REQUIRED ACTION:
The response should be the complete listing below, unchanged.

INFORMATION:
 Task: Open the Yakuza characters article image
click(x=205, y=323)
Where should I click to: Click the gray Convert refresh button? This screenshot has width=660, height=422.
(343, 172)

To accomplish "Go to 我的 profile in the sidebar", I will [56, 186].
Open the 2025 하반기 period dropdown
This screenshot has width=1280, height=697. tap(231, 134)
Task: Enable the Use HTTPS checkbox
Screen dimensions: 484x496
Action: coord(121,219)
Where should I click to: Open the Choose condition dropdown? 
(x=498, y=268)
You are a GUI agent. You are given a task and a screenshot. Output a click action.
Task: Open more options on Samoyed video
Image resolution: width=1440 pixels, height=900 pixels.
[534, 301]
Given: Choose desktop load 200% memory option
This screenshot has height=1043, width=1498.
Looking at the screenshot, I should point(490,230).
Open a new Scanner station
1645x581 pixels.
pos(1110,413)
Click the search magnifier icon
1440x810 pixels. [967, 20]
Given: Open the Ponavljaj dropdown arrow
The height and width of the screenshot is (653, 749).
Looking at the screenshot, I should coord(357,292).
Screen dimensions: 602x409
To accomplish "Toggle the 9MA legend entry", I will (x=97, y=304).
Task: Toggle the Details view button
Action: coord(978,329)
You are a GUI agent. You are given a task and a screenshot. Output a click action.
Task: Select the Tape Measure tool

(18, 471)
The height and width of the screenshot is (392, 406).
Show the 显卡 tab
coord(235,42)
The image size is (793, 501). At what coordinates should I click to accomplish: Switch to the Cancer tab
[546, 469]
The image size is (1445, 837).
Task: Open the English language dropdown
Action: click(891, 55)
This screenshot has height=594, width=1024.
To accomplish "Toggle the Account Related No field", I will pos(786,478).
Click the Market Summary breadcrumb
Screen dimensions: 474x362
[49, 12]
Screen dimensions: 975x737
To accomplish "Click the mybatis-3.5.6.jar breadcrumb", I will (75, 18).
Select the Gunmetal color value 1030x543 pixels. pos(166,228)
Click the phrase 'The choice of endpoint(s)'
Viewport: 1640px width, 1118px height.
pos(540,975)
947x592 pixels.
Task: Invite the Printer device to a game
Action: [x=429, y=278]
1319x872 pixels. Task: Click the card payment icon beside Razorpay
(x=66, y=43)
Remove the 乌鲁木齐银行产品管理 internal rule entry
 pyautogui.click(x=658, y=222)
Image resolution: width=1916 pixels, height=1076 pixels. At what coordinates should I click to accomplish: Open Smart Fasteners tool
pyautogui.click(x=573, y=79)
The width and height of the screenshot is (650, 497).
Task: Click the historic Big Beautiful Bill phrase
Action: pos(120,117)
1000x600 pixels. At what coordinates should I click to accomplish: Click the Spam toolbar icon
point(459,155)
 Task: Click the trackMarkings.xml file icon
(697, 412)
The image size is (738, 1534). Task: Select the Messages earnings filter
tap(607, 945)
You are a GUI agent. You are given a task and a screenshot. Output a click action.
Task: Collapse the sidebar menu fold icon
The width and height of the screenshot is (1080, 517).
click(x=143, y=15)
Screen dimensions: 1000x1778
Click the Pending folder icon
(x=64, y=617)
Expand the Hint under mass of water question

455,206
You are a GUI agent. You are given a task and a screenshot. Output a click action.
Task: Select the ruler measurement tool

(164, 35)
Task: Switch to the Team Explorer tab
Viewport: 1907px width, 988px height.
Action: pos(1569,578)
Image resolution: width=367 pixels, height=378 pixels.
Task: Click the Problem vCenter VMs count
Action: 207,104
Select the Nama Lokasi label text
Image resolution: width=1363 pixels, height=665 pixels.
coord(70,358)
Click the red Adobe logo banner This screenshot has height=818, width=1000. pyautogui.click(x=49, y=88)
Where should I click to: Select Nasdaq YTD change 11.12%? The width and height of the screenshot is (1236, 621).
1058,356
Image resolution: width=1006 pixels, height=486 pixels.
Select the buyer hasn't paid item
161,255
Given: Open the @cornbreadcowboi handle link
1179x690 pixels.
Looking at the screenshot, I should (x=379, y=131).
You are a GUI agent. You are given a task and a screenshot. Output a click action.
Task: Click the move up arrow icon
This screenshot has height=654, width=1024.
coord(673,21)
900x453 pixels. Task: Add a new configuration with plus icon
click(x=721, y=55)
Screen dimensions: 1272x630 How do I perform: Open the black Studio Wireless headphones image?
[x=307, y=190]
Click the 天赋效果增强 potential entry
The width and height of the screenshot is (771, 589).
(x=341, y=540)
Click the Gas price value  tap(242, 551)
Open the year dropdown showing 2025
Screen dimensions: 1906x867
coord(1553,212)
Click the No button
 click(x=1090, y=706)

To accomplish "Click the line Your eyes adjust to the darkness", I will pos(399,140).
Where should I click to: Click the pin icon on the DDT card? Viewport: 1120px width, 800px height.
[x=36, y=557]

OUTPUT FOR THIS TASK:
 Task: Open the Yakuza characters article image
click(x=205, y=323)
Where should I click to: Click the gray Convert refresh button? This screenshot has width=660, height=422.
(343, 172)

To accomplish "Go to 我的 profile in the sidebar", I will [56, 186].
Open the 2025 하반기 period dropdown
This screenshot has width=1280, height=697. tap(231, 134)
Task: Enable the Use HTTPS checkbox
Screen dimensions: 484x496
Action: coord(121,219)
Where should I click to: Open the Choose condition dropdown? 
(x=498, y=268)
You are a GUI agent. You are given a task and a screenshot. Output a click action.
Task: Open more options on Samoyed video
Image resolution: width=1440 pixels, height=900 pixels.
[534, 301]
Given: Choose desktop load 200% memory option
This screenshot has height=1043, width=1498.
Looking at the screenshot, I should point(490,230).
Open a new Scanner station
1645x581 pixels.
pos(1110,413)
Click the search magnifier icon
1440x810 pixels. [967, 20]
Given: Open the Ponavljaj dropdown arrow
The height and width of the screenshot is (653, 749).
Looking at the screenshot, I should coord(357,292).
Screen dimensions: 602x409
To accomplish "Toggle the 9MA legend entry", I will (x=97, y=304).
Task: Toggle the Details view button
Action: coord(978,329)
You are a GUI agent. You are given a task and a screenshot. Output a click action.
Task: Select the Tape Measure tool

(18, 471)
The height and width of the screenshot is (392, 406).
Show the 显卡 tab
coord(235,42)
The image size is (793, 501). At what coordinates should I click to accomplish: Switch to the Cancer tab
[546, 469]
The image size is (1445, 837).
Task: Open the English language dropdown
Action: click(891, 55)
This screenshot has height=594, width=1024.
To accomplish "Toggle the Account Related No field", I will pos(786,478).
Click the Market Summary breadcrumb
Screen dimensions: 474x362
[49, 12]
Screen dimensions: 975x737
To accomplish "Click the mybatis-3.5.6.jar breadcrumb", I will (75, 18).
Select the Gunmetal color value 1030x543 pixels. pos(166,228)
Click the phrase 'The choice of endpoint(s)'
Viewport: 1640px width, 1118px height.
pos(540,975)
947x592 pixels.
Task: Invite the Printer device to a game
Action: [x=429, y=278]
1319x872 pixels. Task: Click the card payment icon beside Razorpay
(x=66, y=43)
Remove the 乌鲁木齐银行产品管理 internal rule entry
 pyautogui.click(x=658, y=222)
Image resolution: width=1916 pixels, height=1076 pixels. At what coordinates should I click to accomplish: Open Smart Fasteners tool
pyautogui.click(x=573, y=79)
The width and height of the screenshot is (650, 497).
Task: Click the historic Big Beautiful Bill phrase
Action: pos(120,117)
1000x600 pixels. At what coordinates should I click to accomplish: Click the Spam toolbar icon
point(459,155)
 Task: Click the trackMarkings.xml file icon
(697, 412)
The image size is (738, 1534). Task: Select the Messages earnings filter
tap(607, 945)
You are a GUI agent. You are given a task and a screenshot. Output a click action.
Task: Collapse the sidebar menu fold icon
The width and height of the screenshot is (1080, 517).
click(x=143, y=15)
Screen dimensions: 1000x1778
Click the Pending folder icon
(x=64, y=617)
Expand the Hint under mass of water question

455,206
You are a GUI agent. You are given a task and a screenshot. Output a click action.
Task: Select the ruler measurement tool

(164, 35)
Task: Switch to the Team Explorer tab
Viewport: 1907px width, 988px height.
Action: pos(1569,578)
Image resolution: width=367 pixels, height=378 pixels.
Task: Click the Problem vCenter VMs count
Action: 207,104
Select the Nama Lokasi label text
Image resolution: width=1363 pixels, height=665 pixels.
coord(70,358)
Click the red Adobe logo banner This screenshot has height=818, width=1000. pyautogui.click(x=49, y=88)
Where should I click to: Select Nasdaq YTD change 11.12%? The width and height of the screenshot is (1236, 621).
1058,356
Image resolution: width=1006 pixels, height=486 pixels.
Select the buyer hasn't paid item
161,255
Given: Open the @cornbreadcowboi handle link
1179x690 pixels.
Looking at the screenshot, I should (x=379, y=131).
You are a GUI agent. You are given a task and a screenshot. Output a click action.
Task: Click the move up arrow icon
This screenshot has height=654, width=1024.
coord(673,21)
900x453 pixels. Task: Add a new configuration with plus icon
click(x=721, y=55)
Screen dimensions: 1272x630 How do I perform: Open the black Studio Wireless headphones image?
[x=307, y=190]
Click the 天赋效果增强 potential entry
The width and height of the screenshot is (771, 589).
(x=341, y=540)
Click the Gas price value  tap(242, 551)
Open the year dropdown showing 2025
Screen dimensions: 1906x867
coord(1553,212)
Click the No button
 click(x=1090, y=706)

To accomplish "Click the line Your eyes adjust to the darkness", I will pos(399,140).
Where should I click to: Click the pin icon on the DDT card? Viewport: 1120px width, 800px height.
[x=36, y=557]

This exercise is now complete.